Por: Paco Cerdà/The New York Times
Sacamos una vela, la encendimos y terminamos de cenar. A oscuras, en completo silencio.
El 28 de abril, el Gran Apagón, uno de los días más extraños de nuestras vidas, dejó a toda la Península Ibérica en penumbras. Durante más de 10 horas quedamos totalmente incomunicados, sin poder hacer llamadas ni conectarnos a internet. Más tarde me enteré de que los más afortunados habían hallado un viejo radio de transistores con pilas para escuchar las noticias. Nosotros tres —mi pareja, mi hija de 6 meses y yo— no tuvimos tanta suerte. Ya era de noche. El miedo y todos sus fantasmas podrían estar al acecho.
Ocasionalmente, un auto al azar o unos cuantos peatones con linternas pasaban junto a nuestra ventana. Uno podía imaginar todo lo que estaba en silencio. Cómo es que las alarmas antirrobo no funcionaban. Cómo es que las cámaras de seguridad se habían quedado ciegas.
Que nadie podía llamar a la Policía. Esta, entonces, podría haber sido una noche de ensueño para los ladrones. Pero no fue así.
Esta no fue una pesadilla. De hecho, el Gran Apagón fue lo opuesto. Fue como un sueño —un mundo poblado sólo por la gente más amable, donde se sofocaron las malas intenciones. Ciudadanos comunes dirigían el tráfico en intersecciones donde no funcionaban los semáforos. Otros llevaron agua y comida a pasajeros varados en trenes que se habían detenido en medio de la nada. Los taxistas, sin poder procesar tarjetas de crédito, daban sus números de teléfono celular para que los clientes pudieran pagar sus pasajes cuando volviera la luz.
En el caos del transporte —los trenes parados, los autobuses que no llegaron y el metro varado— algunas escuelas se mantuvieron abiertas hasta tarde para que ningún niño se quedara solo esperando que alguien lo recogiera. Los hospitales, siempre gratuitos en España, funcionaron con generadores y siguieron cuidando enfermos. Sin teléfonos celulares funcionando, niños y adolescentes se reunieron en formas más típicas de décadas pasadas que de hoy en día. Desconocidos se congregaron en las calles para charlar o beber cerveza.
Por todas partes, todo lo que vi subrayaba cómo es que el mundo seguía adelante pacíficamente.
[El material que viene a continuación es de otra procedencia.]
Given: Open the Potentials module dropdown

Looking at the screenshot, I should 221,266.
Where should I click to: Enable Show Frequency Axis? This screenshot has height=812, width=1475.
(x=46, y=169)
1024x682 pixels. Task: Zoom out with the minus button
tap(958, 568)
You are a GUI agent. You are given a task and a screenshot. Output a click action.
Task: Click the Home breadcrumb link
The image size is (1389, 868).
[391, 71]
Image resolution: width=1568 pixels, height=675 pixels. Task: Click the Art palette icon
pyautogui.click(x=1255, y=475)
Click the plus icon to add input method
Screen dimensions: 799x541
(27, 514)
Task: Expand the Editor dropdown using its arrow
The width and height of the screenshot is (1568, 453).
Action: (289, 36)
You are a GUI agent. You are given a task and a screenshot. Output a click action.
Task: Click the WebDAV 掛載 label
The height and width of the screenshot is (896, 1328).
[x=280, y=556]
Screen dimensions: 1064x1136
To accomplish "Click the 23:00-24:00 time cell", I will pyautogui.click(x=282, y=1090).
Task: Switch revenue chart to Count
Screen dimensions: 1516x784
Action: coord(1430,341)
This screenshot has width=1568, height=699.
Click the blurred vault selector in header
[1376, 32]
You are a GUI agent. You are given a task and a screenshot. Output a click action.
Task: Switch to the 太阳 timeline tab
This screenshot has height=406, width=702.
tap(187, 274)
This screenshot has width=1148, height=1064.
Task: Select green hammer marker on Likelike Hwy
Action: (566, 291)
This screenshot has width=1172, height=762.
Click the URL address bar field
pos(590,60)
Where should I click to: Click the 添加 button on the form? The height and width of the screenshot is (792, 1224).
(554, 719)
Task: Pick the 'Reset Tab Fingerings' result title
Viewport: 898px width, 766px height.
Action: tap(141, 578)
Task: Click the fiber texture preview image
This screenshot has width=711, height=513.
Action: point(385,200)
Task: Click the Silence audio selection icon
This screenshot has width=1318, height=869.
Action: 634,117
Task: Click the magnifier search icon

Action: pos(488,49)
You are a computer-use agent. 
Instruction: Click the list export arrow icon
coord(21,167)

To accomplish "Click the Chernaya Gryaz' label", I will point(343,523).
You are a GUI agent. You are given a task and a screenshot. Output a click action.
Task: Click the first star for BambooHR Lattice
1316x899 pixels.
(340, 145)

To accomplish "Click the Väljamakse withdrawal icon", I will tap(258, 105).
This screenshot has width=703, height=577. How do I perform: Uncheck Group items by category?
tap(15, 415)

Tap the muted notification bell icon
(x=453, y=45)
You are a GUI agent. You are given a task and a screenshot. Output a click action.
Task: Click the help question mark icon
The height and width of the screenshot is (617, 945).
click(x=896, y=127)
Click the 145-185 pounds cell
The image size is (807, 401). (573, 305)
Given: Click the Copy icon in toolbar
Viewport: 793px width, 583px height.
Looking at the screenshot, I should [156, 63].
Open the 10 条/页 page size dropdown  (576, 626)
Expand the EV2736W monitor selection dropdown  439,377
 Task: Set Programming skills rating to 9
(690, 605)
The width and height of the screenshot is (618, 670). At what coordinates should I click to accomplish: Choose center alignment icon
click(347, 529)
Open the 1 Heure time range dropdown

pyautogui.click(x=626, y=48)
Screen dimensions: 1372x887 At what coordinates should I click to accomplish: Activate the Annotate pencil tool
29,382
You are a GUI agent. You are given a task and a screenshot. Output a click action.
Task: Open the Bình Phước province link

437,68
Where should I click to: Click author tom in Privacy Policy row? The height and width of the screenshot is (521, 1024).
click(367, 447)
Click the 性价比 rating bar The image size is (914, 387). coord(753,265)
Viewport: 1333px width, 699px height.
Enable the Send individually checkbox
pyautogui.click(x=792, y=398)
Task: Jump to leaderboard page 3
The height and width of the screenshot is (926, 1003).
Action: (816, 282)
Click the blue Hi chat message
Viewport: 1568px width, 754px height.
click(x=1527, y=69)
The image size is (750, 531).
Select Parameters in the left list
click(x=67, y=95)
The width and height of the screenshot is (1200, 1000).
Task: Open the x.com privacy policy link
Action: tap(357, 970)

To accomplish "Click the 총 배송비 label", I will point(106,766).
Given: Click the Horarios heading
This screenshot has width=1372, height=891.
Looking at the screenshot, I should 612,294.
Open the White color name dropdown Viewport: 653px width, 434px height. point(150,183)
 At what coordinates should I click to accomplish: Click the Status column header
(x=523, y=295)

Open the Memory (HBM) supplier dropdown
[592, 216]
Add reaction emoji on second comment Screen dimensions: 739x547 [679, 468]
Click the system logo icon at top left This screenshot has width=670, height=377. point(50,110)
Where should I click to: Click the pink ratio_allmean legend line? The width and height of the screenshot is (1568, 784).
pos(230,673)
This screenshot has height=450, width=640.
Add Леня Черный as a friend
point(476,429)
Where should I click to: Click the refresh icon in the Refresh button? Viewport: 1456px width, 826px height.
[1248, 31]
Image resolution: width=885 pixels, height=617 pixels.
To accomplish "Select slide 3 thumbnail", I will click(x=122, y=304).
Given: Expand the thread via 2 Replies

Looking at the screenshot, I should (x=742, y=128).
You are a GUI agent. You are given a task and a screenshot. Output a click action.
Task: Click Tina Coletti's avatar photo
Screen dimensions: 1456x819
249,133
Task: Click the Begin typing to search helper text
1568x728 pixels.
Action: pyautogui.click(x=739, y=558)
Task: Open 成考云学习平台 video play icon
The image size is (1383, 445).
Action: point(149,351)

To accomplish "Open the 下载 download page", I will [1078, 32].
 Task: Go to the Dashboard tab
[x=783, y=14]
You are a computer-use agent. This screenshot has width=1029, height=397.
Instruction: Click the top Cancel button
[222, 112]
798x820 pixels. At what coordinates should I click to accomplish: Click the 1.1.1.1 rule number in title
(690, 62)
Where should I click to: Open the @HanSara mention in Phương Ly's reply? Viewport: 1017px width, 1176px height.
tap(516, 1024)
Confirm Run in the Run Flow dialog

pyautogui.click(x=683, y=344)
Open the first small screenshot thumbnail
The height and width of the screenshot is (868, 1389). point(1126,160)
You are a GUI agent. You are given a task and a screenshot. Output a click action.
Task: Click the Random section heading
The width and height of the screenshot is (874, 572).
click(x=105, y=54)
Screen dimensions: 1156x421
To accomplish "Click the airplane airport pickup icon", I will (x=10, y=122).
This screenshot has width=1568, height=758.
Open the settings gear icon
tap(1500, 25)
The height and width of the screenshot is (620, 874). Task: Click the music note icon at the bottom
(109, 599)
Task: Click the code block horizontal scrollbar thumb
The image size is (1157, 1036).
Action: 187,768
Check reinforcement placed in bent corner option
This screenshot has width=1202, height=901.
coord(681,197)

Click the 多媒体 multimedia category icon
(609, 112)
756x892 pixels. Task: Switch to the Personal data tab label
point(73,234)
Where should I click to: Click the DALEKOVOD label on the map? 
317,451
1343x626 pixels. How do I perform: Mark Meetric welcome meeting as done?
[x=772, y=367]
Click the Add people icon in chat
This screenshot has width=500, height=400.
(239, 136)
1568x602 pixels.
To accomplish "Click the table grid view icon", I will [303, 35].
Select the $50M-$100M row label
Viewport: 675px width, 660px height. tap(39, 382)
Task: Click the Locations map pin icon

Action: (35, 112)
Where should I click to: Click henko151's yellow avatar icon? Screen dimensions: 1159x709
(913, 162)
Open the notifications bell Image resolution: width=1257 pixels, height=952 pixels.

Parecía que todos acogían ese día con una buena dosis de humor y —me atrevo a decirlo— incluso alegría. De algún modo sabíamos que todo estaría bien. Que no habría asaltos, ni desorden amenazador. De alguna forma sabíamos que nadie sacaría un arma. Esto no era una película apocalíptica de Hollywood. Todo lo contrario: la calma, generosidad y dedicación prevalecieron entre servidores públicos y trabajadores.
Quizás esa sea la gran diferencia entre las fuerzas de la extrema derecha —en Estados Unidos y en partes de Europa, que ahora insisten que el único camino verdadero es uno de individualismo, que sólo se debe salvar el que pueda— y la confianza en que el Estado de bienestar europeo con el que me crie se desarrolla en las mentes de una comunidad. Aquí descubrimos que confiábamos en otros y en nuestro País, en el sentido de comunidad. ¿Acaso hay un arma más poderosa que eso? Saber que otros están ahí para ayudarte, no para hacerte daño, que nos necesitamos unos a otros. Esa es la clave.
Eso no quiere decir que seamos invencibles. En España, hemos vivido una y otra vez momentos que nos muestran nuestra propia vulnerabilidad. Durante las inundaciones que arrasaron Valencia el otoño pasado, durante la pandemia del Covid hace cinco años. Luego ocurrió este apagón de España y Portugal e incluso, brevemente, en Andorra y partes de Francia.
Sin embargo, aceptar que somos vulnerables, cada uno de nosotros, debería significar que dependemos más, no menos, de los demás, que el individualismo y el aislacionismo no son el camino a seguir. Lo que vi durante el apagón es lo mucho que nos fortalecemos como sociedad e individuos cuando elegimos la alegría y el apoyo mutuo en lugar del miedo ante la adversidad. Esa decisión nos concede el privilegio de sentirnos a salvo en casa y en las calles.
Fue hasta la madrugada, al día siguiente del apagón, mucho después de que los tres nos quedamos dormidos, que nos dimos cuenta de que algunas luces de la casa se encendían de nuevo. Nuestra bebé dormía felizmente. Conectamos nuestros teléfonos y computadoras. Y nos volvimos a dormir.